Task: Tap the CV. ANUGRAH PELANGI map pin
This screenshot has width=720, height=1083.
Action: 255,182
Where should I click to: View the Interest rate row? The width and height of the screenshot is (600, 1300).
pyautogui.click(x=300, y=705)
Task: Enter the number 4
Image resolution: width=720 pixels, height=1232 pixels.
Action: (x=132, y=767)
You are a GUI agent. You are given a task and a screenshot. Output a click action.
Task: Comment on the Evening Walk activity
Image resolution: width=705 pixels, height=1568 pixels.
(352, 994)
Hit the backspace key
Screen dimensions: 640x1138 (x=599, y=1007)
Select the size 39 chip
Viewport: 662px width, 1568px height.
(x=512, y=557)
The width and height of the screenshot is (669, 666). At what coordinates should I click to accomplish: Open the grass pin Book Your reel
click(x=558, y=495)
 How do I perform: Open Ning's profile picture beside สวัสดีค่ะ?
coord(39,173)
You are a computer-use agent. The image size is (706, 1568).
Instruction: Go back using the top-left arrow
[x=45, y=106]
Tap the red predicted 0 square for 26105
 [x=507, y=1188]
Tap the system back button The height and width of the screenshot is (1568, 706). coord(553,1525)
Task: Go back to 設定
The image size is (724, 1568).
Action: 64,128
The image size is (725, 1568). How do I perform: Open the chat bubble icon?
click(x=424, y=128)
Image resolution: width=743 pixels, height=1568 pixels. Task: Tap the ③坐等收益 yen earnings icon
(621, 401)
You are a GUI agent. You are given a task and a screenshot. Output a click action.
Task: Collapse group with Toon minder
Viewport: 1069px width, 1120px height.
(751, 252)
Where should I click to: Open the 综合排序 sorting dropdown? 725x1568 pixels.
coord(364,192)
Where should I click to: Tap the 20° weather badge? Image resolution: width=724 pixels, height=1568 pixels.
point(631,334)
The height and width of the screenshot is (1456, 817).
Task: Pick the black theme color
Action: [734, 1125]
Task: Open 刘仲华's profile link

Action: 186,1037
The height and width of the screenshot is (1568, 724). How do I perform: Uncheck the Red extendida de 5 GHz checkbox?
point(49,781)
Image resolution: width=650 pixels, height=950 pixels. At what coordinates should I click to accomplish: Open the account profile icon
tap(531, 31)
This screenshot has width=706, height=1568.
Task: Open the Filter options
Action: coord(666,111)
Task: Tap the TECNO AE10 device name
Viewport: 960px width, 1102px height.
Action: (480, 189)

------------------------

# The request
Reproduce verbatim the lines of data from the line containing "How do I perform: Open Ning's" up to and including the final line of the data.

# Solved problem
 How do I perform: Open Ning's profile picture beside สวัสดีค่ะ?
coord(39,173)
You are a computer-use agent. The image size is (706, 1568).
Instruction: Go back using the top-left arrow
[x=45, y=106]
Tap the red predicted 0 square for 26105
 [x=507, y=1188]
Tap the system back button The height and width of the screenshot is (1568, 706). coord(553,1525)
Task: Go back to 設定
The image size is (724, 1568).
Action: 64,128
The image size is (725, 1568). How do I perform: Open the chat bubble icon?
click(x=424, y=128)
Image resolution: width=743 pixels, height=1568 pixels. Task: Tap the ③坐等收益 yen earnings icon
(621, 401)
You are a GUI agent. You are given a task and a screenshot. Output a click action.
Task: Collapse group with Toon minder
Viewport: 1069px width, 1120px height.
(751, 252)
Where should I click to: Open the 综合排序 sorting dropdown? 725x1568 pixels.
coord(364,192)
Where should I click to: Tap the 20° weather badge? Image resolution: width=724 pixels, height=1568 pixels.
point(631,334)
The height and width of the screenshot is (1456, 817).
Task: Pick the black theme color
Action: [734, 1125]
Task: Open 刘仲华's profile link

Action: 186,1037
The height and width of the screenshot is (1568, 724). How do I perform: Uncheck the Red extendida de 5 GHz checkbox?
point(49,781)
Image resolution: width=650 pixels, height=950 pixels. At what coordinates should I click to accomplish: Open the account profile icon
tap(531, 31)
This screenshot has width=706, height=1568.
Task: Open the Filter options
Action: coord(666,111)
Task: Tap the TECNO AE10 device name
Viewport: 960px width, 1102px height.
Action: (480, 189)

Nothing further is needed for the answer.